Talk:M.J. Rosenberg

From SourceWatch
Jump to navigation Jump to search

Moving unreferenced text here. All information on SourceWatch should be sourced; please see SourceWatch:References for details on how to do so.
thanks,
Diane Farsetta 11:31, 9 June 2009 (EDT)

MJ Rosenberg is the author of "IPF Friday," a weekly column on the Mideast distributed by e-mail to 25,000 subscribers. It is widely reprinted in the United States, Israel, and the Arab world, most notably in the Jerusalem Post, Beirut Daily Star, and Al Jazirah. It can be subscribed to (it's free) through www.israelpolicyforum.org.
IPF Friday is considered the most influential newsletter on Israeli-Palestinian issues. The line it takes is support for Israeli-Palestinian peace and the two-state solution.
Rosenberg worked for AIPAC in the 1980's but after the Oslo agreement of 1993 broke with the AIPAC approach and became an active supporter of the two-state solution and of both Israeli and Palestinian rights. Previously he spent 17 years on Capitol Hill and five as as political appointee at the Clinton State Department.
In a recent column he wrote that "these days you cannot be pro-Israel without supporting the two-state solution i.e a Palestinian state in the West Bank and Gaza. Official pro-Israel spinners who engage in Palestinian bashing are working against Israel's long-term survival."
Rosenberg also sends regular bulletins to Capitol Hill rebutting AIPAC's promotion of legislation designed to derail Israeli-Palestinian peace.
MJ Rosenberg first came to the attention of the Jewish community when he authored "To Uncle Tom & Other Such Jews" in the Village Voice 1969. A college junior, Rosenberg urged leftwing students not to "support every national liberation struggle but your own: Zionism." That article helped kick off the radical Zionist movement on US campuses.
Rosenberg moved away from that position after Oslo. He continues to support Israel but believes, as he said in a recent article, that "if you are anti-Palestinian, you are also anti-Israel.

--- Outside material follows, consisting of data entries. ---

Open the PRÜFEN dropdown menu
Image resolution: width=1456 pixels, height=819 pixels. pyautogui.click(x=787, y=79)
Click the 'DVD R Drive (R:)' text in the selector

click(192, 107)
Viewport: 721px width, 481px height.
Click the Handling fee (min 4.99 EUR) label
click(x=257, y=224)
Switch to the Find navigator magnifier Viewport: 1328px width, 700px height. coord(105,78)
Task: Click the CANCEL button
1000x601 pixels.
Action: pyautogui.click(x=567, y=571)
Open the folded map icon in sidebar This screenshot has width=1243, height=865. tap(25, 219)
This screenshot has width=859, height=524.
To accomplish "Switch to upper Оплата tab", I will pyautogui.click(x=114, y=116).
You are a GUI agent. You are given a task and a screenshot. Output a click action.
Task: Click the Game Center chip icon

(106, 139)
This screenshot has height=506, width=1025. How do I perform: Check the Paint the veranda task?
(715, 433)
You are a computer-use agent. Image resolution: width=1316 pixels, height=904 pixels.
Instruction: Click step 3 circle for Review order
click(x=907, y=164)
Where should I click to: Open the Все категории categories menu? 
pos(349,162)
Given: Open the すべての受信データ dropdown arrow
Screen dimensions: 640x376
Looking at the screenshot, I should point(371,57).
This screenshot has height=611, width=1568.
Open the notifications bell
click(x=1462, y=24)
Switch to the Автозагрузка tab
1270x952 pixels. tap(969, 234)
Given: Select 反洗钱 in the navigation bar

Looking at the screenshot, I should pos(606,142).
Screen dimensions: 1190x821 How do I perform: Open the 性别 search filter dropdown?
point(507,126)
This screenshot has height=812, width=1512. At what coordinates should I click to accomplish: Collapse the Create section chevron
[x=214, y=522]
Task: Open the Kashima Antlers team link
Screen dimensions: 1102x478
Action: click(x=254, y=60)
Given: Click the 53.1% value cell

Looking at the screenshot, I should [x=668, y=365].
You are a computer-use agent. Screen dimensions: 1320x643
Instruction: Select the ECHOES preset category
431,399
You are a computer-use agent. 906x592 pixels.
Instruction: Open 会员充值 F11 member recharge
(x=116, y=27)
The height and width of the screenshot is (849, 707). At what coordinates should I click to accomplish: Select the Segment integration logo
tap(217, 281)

The fates of these two peoples are linked together. :The Jewish Right, which has no sympathy for Palestinians and would deny them their basic rights -- including a state -- are no friends of Israel. Fortunately those types tend to live in the United States rather than in Israel, although Israel has an extremist minority as dangerous to Israel's future as their colleagues in Brooklyn."